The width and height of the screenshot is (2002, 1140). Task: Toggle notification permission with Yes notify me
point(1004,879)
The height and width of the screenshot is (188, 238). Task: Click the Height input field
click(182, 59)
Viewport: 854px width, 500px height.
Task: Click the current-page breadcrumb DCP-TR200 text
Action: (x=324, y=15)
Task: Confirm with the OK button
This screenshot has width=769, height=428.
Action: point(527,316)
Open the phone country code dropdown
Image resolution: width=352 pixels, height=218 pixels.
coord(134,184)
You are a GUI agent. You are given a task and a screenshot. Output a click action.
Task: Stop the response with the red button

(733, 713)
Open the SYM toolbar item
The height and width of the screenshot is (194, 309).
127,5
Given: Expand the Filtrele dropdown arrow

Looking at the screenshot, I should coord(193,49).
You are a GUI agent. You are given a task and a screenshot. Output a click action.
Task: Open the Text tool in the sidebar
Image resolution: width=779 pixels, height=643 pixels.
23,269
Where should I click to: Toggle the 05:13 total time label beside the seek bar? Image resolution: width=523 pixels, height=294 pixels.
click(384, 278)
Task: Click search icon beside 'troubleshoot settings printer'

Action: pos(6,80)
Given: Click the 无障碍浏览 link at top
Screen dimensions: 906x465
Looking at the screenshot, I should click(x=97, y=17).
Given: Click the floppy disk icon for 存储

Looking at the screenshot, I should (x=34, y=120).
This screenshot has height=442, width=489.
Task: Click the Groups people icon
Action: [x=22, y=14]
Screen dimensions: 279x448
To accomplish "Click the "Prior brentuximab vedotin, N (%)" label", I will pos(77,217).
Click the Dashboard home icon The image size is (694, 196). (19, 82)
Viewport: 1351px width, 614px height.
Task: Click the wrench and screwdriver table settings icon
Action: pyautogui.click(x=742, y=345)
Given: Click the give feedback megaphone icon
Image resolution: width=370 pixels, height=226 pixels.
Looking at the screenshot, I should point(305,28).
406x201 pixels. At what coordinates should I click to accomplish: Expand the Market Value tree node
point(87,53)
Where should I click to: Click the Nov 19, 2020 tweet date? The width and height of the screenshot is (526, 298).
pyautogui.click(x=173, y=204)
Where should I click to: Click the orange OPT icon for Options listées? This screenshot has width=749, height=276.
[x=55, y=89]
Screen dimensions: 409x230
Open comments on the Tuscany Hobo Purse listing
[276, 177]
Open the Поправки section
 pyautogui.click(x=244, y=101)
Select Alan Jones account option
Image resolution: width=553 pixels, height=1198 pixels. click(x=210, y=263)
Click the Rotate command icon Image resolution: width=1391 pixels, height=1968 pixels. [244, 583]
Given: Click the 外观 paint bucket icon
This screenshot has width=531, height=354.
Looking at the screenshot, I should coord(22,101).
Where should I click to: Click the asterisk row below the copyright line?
────────────────────────────────────────
The entries above should be set down again exactly as they appear.

#### EXPECTED OUTPUT:
The width and height of the screenshot is (2002, 1140). Task: Toggle notification permission with Yes notify me
point(1004,879)
The height and width of the screenshot is (188, 238). Task: Click the Height input field
click(182, 59)
Viewport: 854px width, 500px height.
Task: Click the current-page breadcrumb DCP-TR200 text
Action: (x=324, y=15)
Task: Confirm with the OK button
This screenshot has width=769, height=428.
Action: point(527,316)
Open the phone country code dropdown
Image resolution: width=352 pixels, height=218 pixels.
coord(134,184)
You are a GUI agent. You are given a task and a screenshot. Output a click action.
Task: Stop the response with the red button

(733, 713)
Open the SYM toolbar item
The height and width of the screenshot is (194, 309).
127,5
Given: Expand the Filtrele dropdown arrow

Looking at the screenshot, I should coord(193,49).
You are a GUI agent. You are given a task and a screenshot. Output a click action.
Task: Open the Text tool in the sidebar
Image resolution: width=779 pixels, height=643 pixels.
23,269
Where should I click to: Toggle the 05:13 total time label beside the seek bar? Image resolution: width=523 pixels, height=294 pixels.
click(384, 278)
Task: Click search icon beside 'troubleshoot settings printer'

Action: pos(6,80)
Given: Click the 无障碍浏览 link at top
Screen dimensions: 906x465
Looking at the screenshot, I should click(x=97, y=17).
Given: Click the floppy disk icon for 存储

Looking at the screenshot, I should (x=34, y=120).
This screenshot has height=442, width=489.
Task: Click the Groups people icon
Action: [x=22, y=14]
Screen dimensions: 279x448
To accomplish "Click the "Prior brentuximab vedotin, N (%)" label", I will pos(77,217).
Click the Dashboard home icon The image size is (694, 196). (19, 82)
Viewport: 1351px width, 614px height.
Task: Click the wrench and screwdriver table settings icon
Action: pyautogui.click(x=742, y=345)
Given: Click the give feedback megaphone icon
Image resolution: width=370 pixels, height=226 pixels.
Looking at the screenshot, I should point(305,28).
406x201 pixels. At what coordinates should I click to accomplish: Expand the Market Value tree node
point(87,53)
Where should I click to: Click the Nov 19, 2020 tweet date? The width and height of the screenshot is (526, 298).
pyautogui.click(x=173, y=204)
Where should I click to: Click the orange OPT icon for Options listées? This screenshot has width=749, height=276.
[x=55, y=89]
Screen dimensions: 409x230
Open comments on the Tuscany Hobo Purse listing
[276, 177]
Open the Поправки section
 pyautogui.click(x=244, y=101)
Select Alan Jones account option
Image resolution: width=553 pixels, height=1198 pixels. click(x=210, y=263)
Click the Rotate command icon Image resolution: width=1391 pixels, height=1968 pixels. [244, 583]
Given: Click the 外观 paint bucket icon
This screenshot has width=531, height=354.
Looking at the screenshot, I should coord(22,101).
Where should I click to: Click the asterisk row below the copyright line?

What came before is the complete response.